_EXERCISE AIM:_ Find every line in the records below that contains the word "computer", and copy each such line.
:: WORKING DATA ::
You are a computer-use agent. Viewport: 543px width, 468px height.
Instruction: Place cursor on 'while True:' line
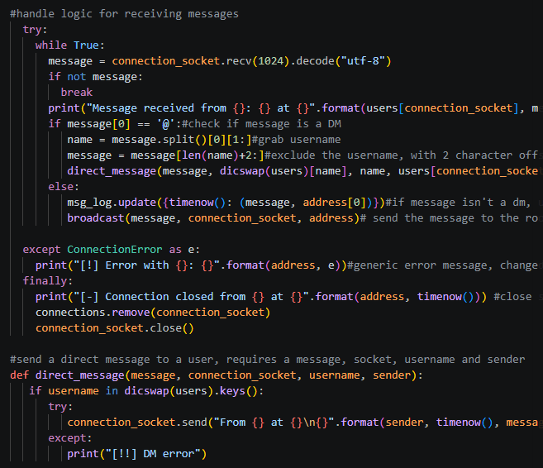(x=70, y=45)
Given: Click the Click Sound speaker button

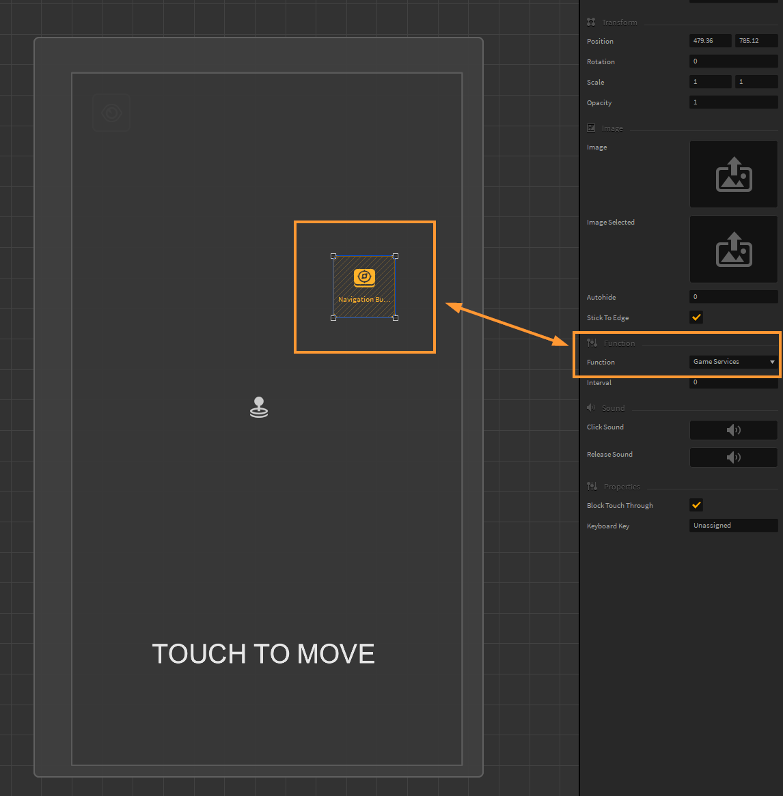Looking at the screenshot, I should tap(733, 430).

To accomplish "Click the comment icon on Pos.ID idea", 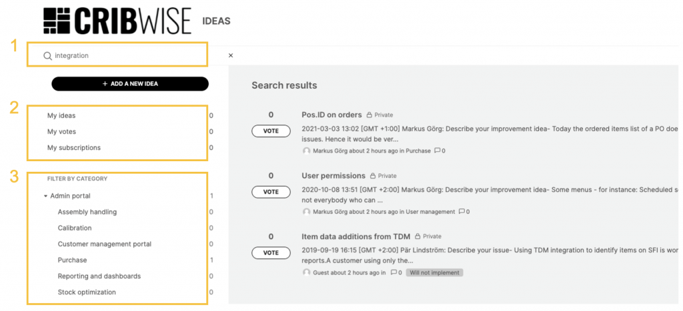I will click(437, 151).
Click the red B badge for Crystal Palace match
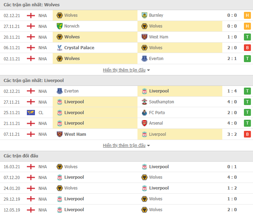253x215 pixels. click(x=247, y=48)
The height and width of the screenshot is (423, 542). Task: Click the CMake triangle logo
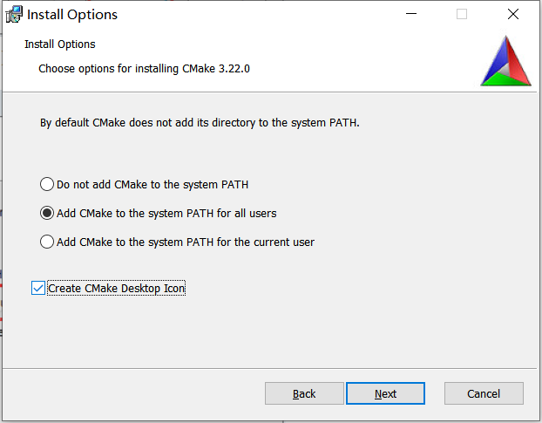pos(505,60)
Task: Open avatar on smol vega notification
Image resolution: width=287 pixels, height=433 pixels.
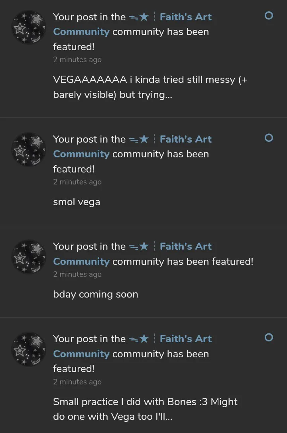Action: coord(29,149)
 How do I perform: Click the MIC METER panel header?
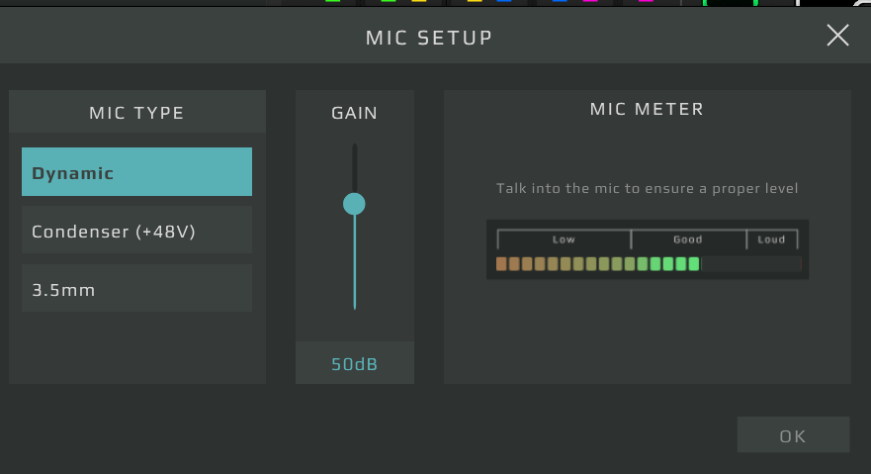(647, 109)
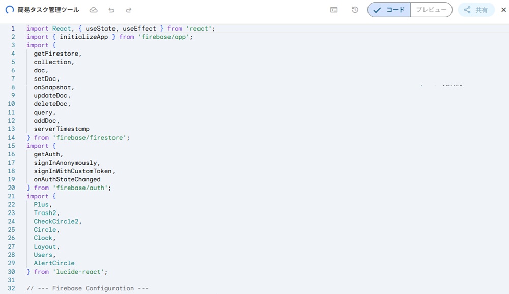Screen dimensions: 509x294
Task: Open the version history clock icon
Action: pos(355,9)
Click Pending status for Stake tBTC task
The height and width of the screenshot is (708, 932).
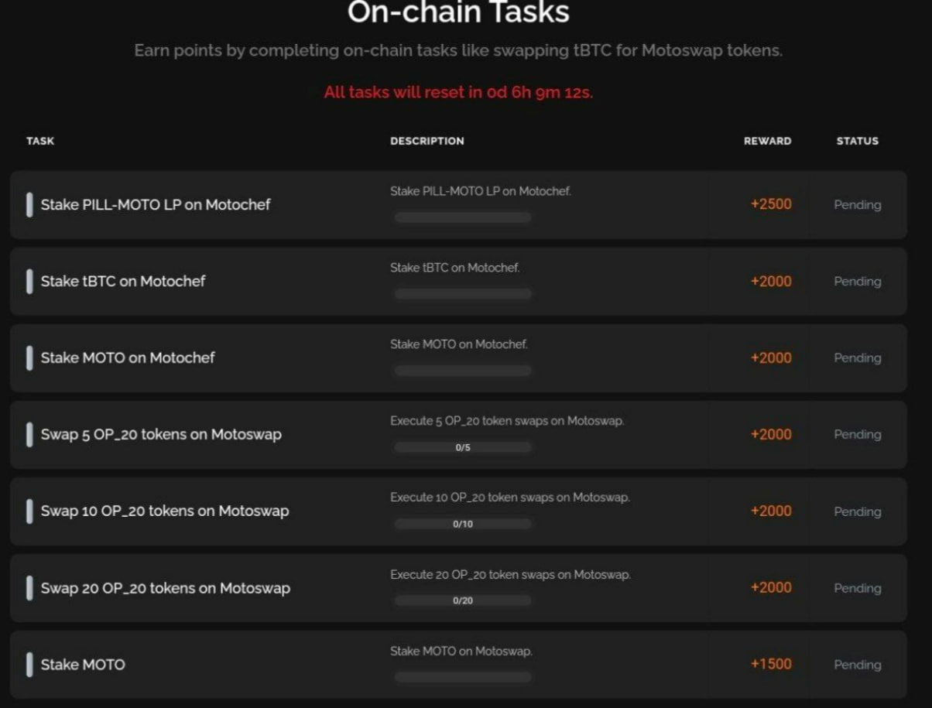pos(858,282)
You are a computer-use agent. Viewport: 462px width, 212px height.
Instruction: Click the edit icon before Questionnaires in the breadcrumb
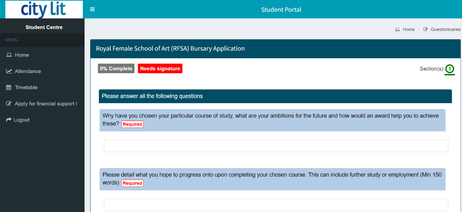pyautogui.click(x=425, y=30)
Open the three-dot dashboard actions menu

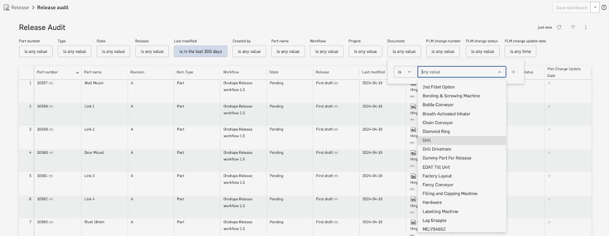point(585,27)
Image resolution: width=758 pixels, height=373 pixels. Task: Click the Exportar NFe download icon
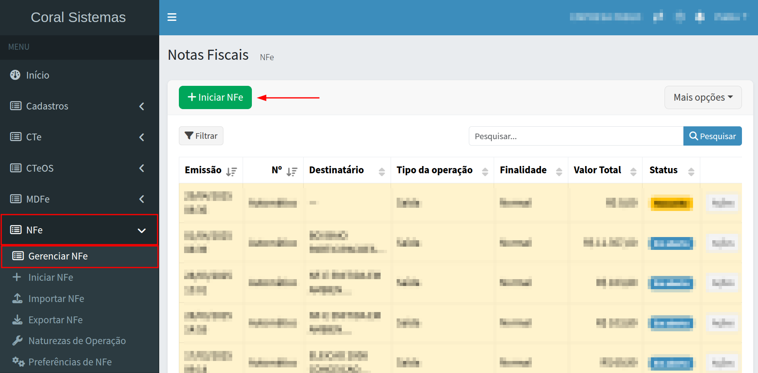[x=17, y=320]
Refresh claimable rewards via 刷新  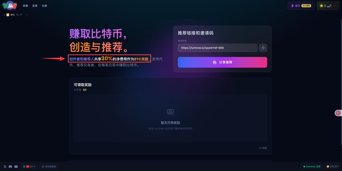point(263,148)
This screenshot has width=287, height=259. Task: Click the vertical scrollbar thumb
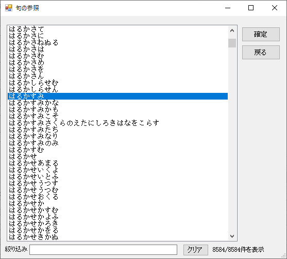pos(232,43)
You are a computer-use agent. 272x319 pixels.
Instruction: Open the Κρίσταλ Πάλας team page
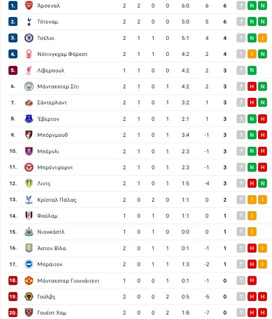point(57,200)
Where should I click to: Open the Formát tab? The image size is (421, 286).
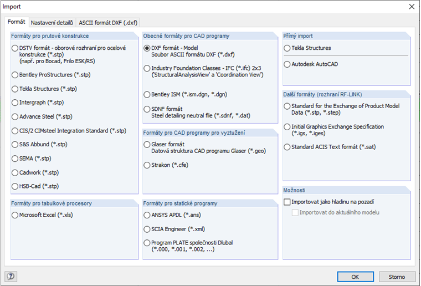point(16,22)
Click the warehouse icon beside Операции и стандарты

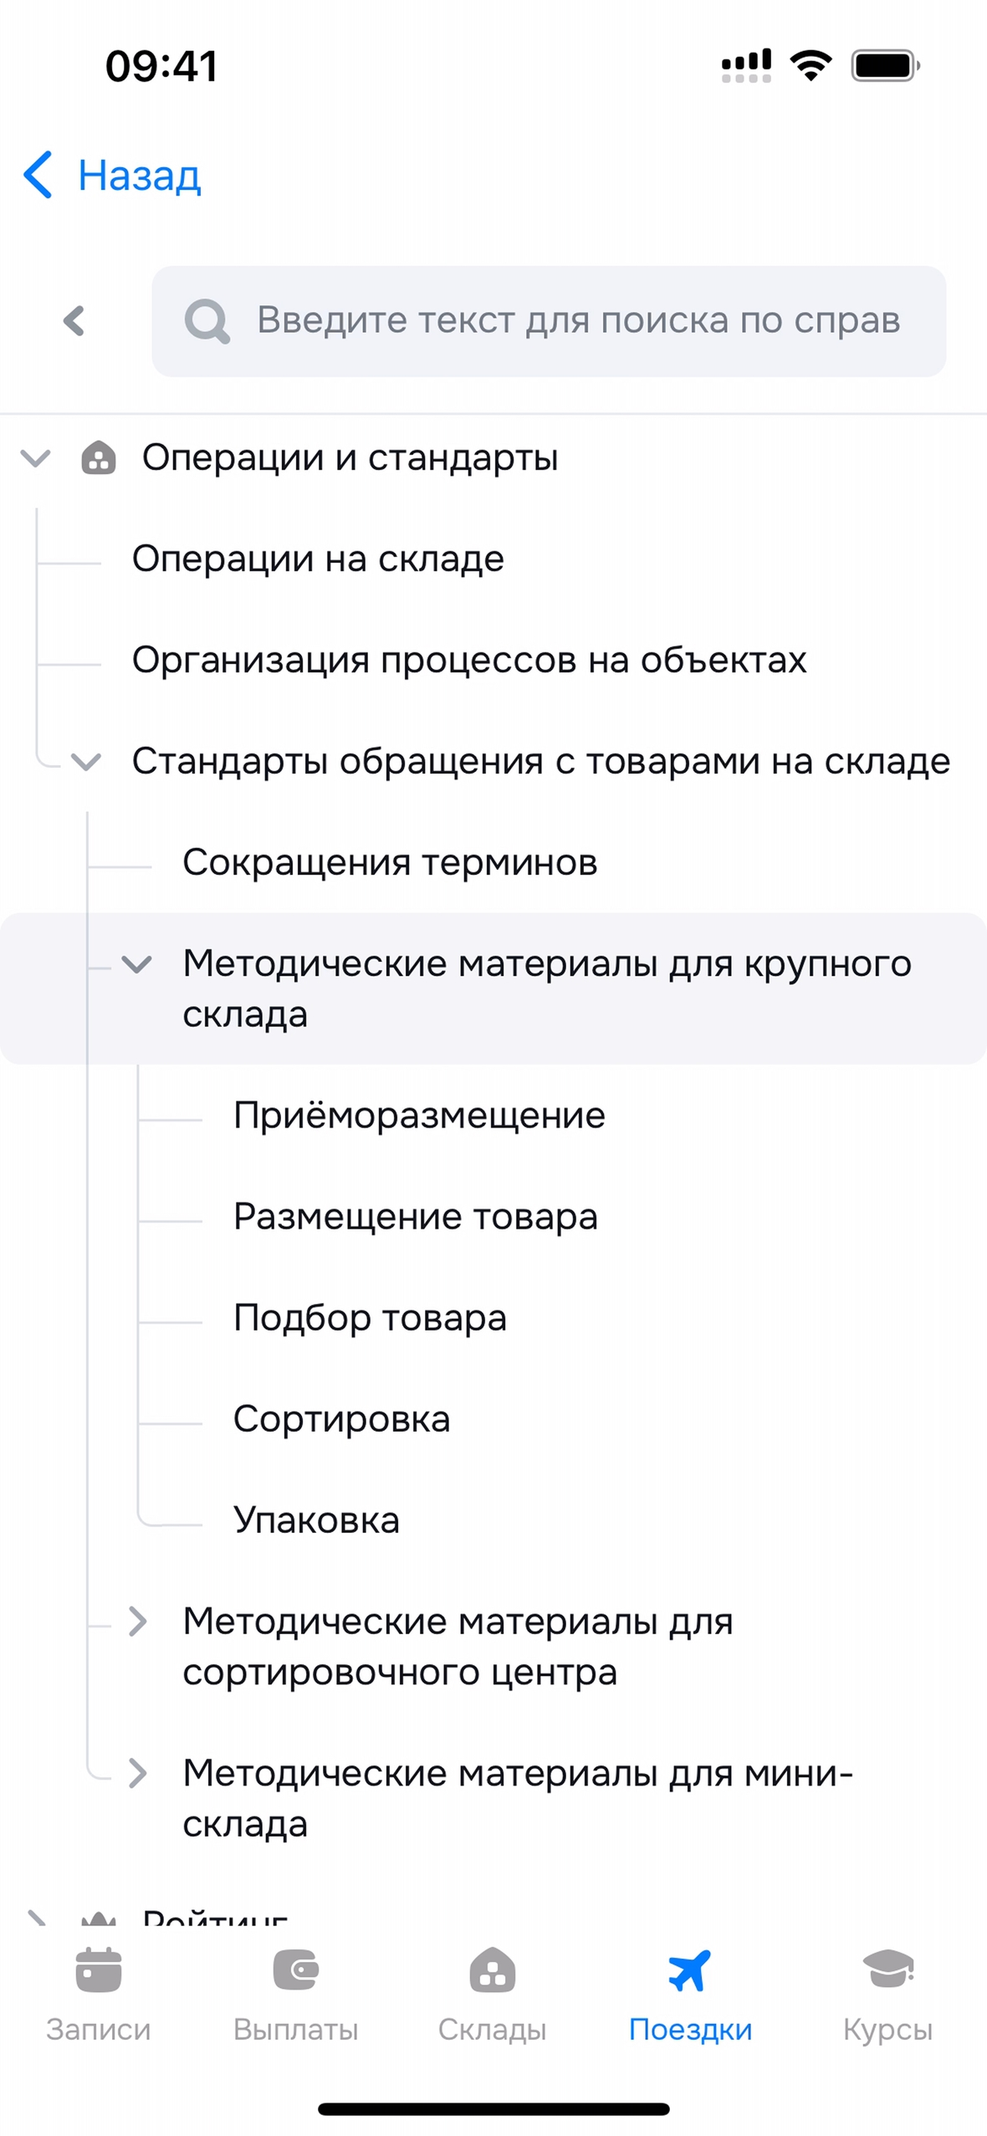pos(98,458)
:::
_REPLY TO THE EXERCISE:_
You are a computer-use agent. Viewport: 543px width, 468px height.
You are a computer-use agent. Viewport: 462px width, 212px height.
You are a computer-use agent. 272x319 pixels.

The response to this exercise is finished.